Staff who visited the scene on Thursday morning observed the total destruction of the property, with school bags, clothes and family photos still partially visible beneath the rubble. 

Against international law 

“Under international humanitarian law, the forcible transfer of protected persons, as well as the destruction of real or personal property belonging individually or collectively to private persons by Israel, as the occupying power, is strictly forbidden, except where such measures would be rendered absolutely necessary by imperative military reasons, or for the security of the population under occupation,” the agency said. 

The 15-member Salhiyya family, who include an older woman and young child, had been living in Sheikh Jarrah for nearly 40 years, according to UNRWA.   

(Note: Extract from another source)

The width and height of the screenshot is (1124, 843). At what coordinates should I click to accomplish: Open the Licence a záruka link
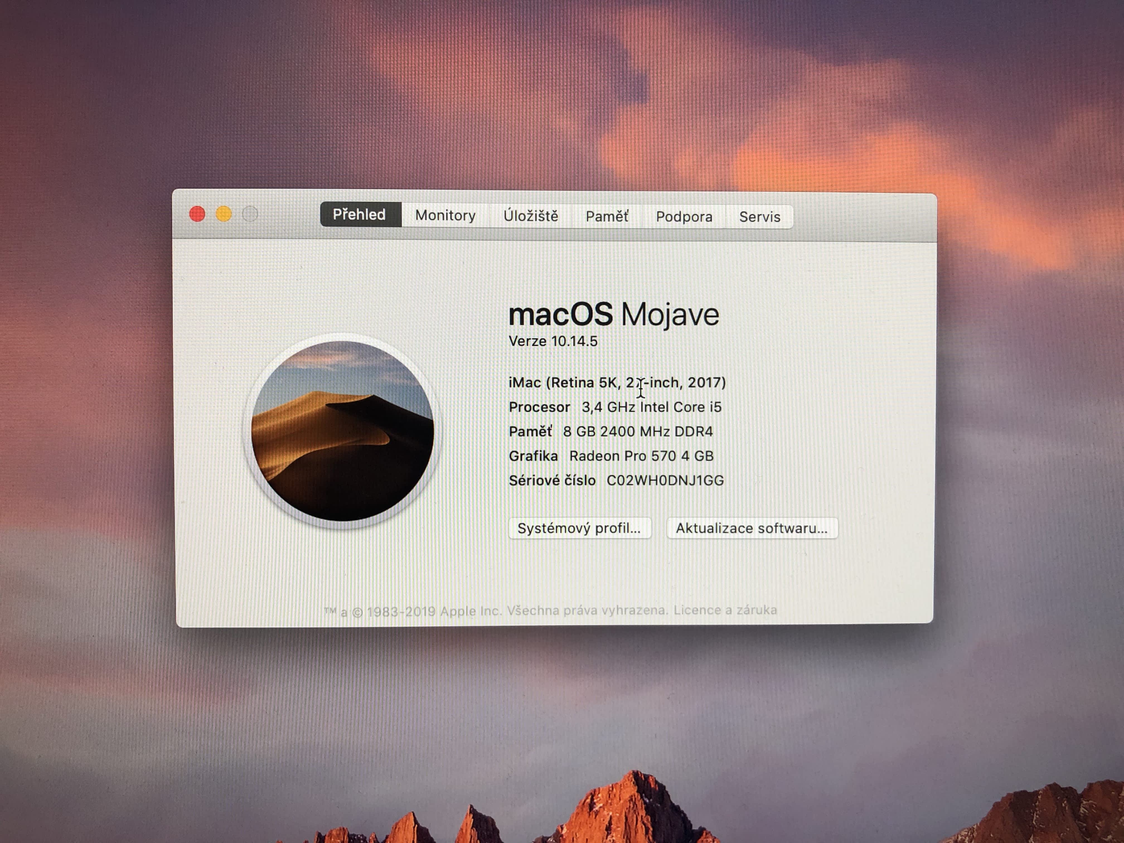725,610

The neigbourhood and tensions surrounding evictions, and attempted evictions, was at the heart of brutal fighting that erupted last year in Gaza, between Israel and the militant group, Hamas. 

Arrests and injuries 

Israeli forces raided the two Salhiyya houses on the property, at 3am on Wednesday, while the family was sleeping.   

In a matter of hours the homes, as well as their possessions, were destroyed, UNRWA said, adding that Israeli forces injured several family members during the eviction operations. 

The head of the family, Mahmoud Salhiyya, along with other relatives, was also arrested.  Mr. Salhiyya had threatened to set himself on fire two days ago after Israeli forces demolished his business, located next door. 

Other families at risk 

UNRWA stated that sadly, cases like the Salhiyya’s are not unique as scores of Palestine refugee families in different areas of Sheikh Jarrah alone – over 200 persons, many of them children – currently face imminent threat of eviction.  

Across East Jerusalem, an estimated 218 Palestinian households are at risk of displacement by the Israeli authorities, the agency said, citing 2020 data from the UN humanitarian affairs office, OCHA

These households comprise some 970 people, including 424 children. 

UNRWA called on the Israeli authorities to abide by international law and, as the occupying power, to ensure the protection of Palestine refugees and civilians in the West Bank, including East Jerusalem.  

“All individuals have a right to safe and secure housing and to live in peace and dignity,” said the agency. 

Agencies call for release of seriously ill child 

In another development in the region, UNRWA and two other UN agencies are calling for the immediate release of a seriously ill Palestinian child detained in Israel. 

Amal Nakhleh, now 18, has been held without charge for more than a year, a measure known as administrative detention.  He has a rare neuromuscular disorder, according to media reports. 

Israel has extended his detention until 18 May, according to a statement issued on Thursday by the UN Children’s Fund (UNICEF), UNRWA, and the UN human rights office, OHCHR

“Neither Amal nor his lawyers or family have been informed of the reasons for his arrest and detention. Amal suffers from a severe autoimmune disease that requires continuous medical treatment and monitoring,” they said. 

Not an isolated case 

The UN agencies called for his “immediate and unconditional release”, in line with international human rights law. 

This is not an isolated case, they added, as currently at least three Palestinians are in administrative detention who were under age 18 when they were first detained. 

“We echo the calls of the UN Secretary-General who in his Report on Children and Armed Conflict has, every year since 2015, urges Israel to end the administrative detention of children. This practice deprives children of their liberty and must immediately end.”